Symmetry of a line about the Origin

Question

I was reading about derivative of even and odd functions. I realized that If $f(x)$ be an odd function then $f'(x)$ is an even function. I'm trying to understand this intuitively. So I want to know that why the slope of the tangent line to function for the specific point $x_0>0$ is the same as slope of tangent line at $-x_0$ to the function.
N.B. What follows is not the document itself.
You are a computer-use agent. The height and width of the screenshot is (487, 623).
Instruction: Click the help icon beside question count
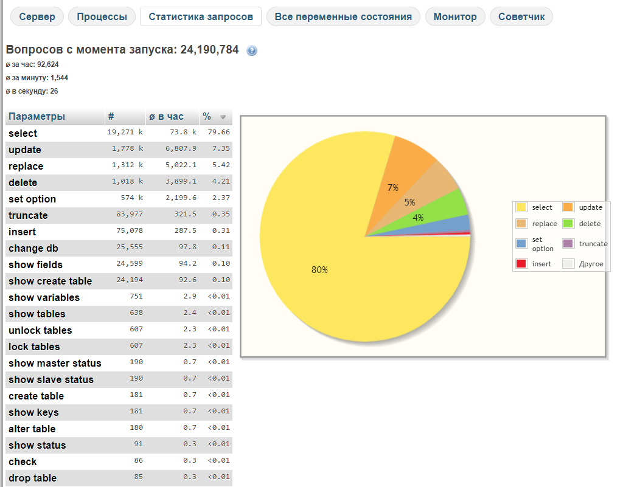[x=252, y=51]
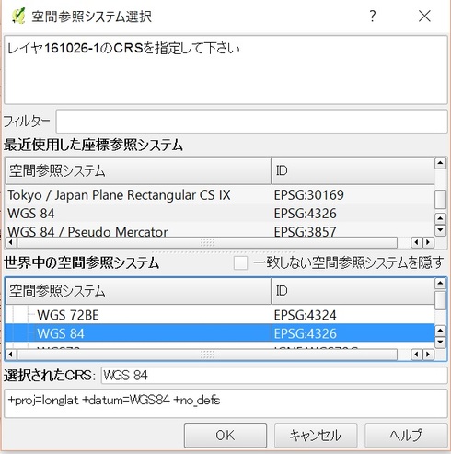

In fact I don't completely understand why symmetry of a line about the origin has the same slope with the original line.

Answer 1

For an odd function, $f(-\alpha)$ is obtained from $f(\alpha)$ by reflecting the point in the $y$-axis then in the $x$-axis, and vice-versa.

So, the tangent of an odd function at $(\alpha)$, first reflected in the $y$-axis then in the $x$-axis, gives its tangent at $(-\alpha),$ and vice-versa.

Since this process (in either direction) doesn't change the tangent's slope, we have that

$\quad$slope of odd function at $\alpha\;=\;$ slope of odd function at $(-\alpha),$

i.e., the derivative of an odd function is an even function.

Answer 2

So I want to know that why the slope of the tangent line to function for the specific point $x_0>0$ is the same as slope of tangent line at $-x_0$ to the function.

The reason for this thing lies in the fact that even function are symmetric with respect to y axis, that's why $f'(x)=f'(-x)$, the slope of the tangent is same at both the sides.

For better understanding assume that $f(x)=\sin x$ therefore $f'(x)=\cos x$

Now lets draw tangent to two points on $\sin x$ :- $(\pi/4,1/\sqrt2)$, $(-\pi/4,-1/\sqrt2)$

Now the slope of tangent will be same for both the points only because graph of $\cos x$ is symmetric with respect to y axis so value of slope i.e. value of $\cos x$ will be same for both $\pi/4$ and $-\pi/4$.

Here is a graph for you to understand better.

Answer 3

Write $f(x)$ is a Taylor polynomial around $0$. Then if $f(x)$ is an odd function, the highest-order term has an odd power, say $x^{2k+1}$, $k \in \mathbb Z^+$, as $(-x)^{2k+1} = -x^{2k+1}$, which satisfies the definition for an odd function.

Thus the highest-order term of $f'(x)$ is $\frac{d}{dx} x^{2k +1} = x^{2k}$, and $f'(x)$ is an even function. You can check this by verifying if $f'(-x) = f'(x)$.

Note that this only applies around the radius of convergence (if $f(x)$ is not a polynomial).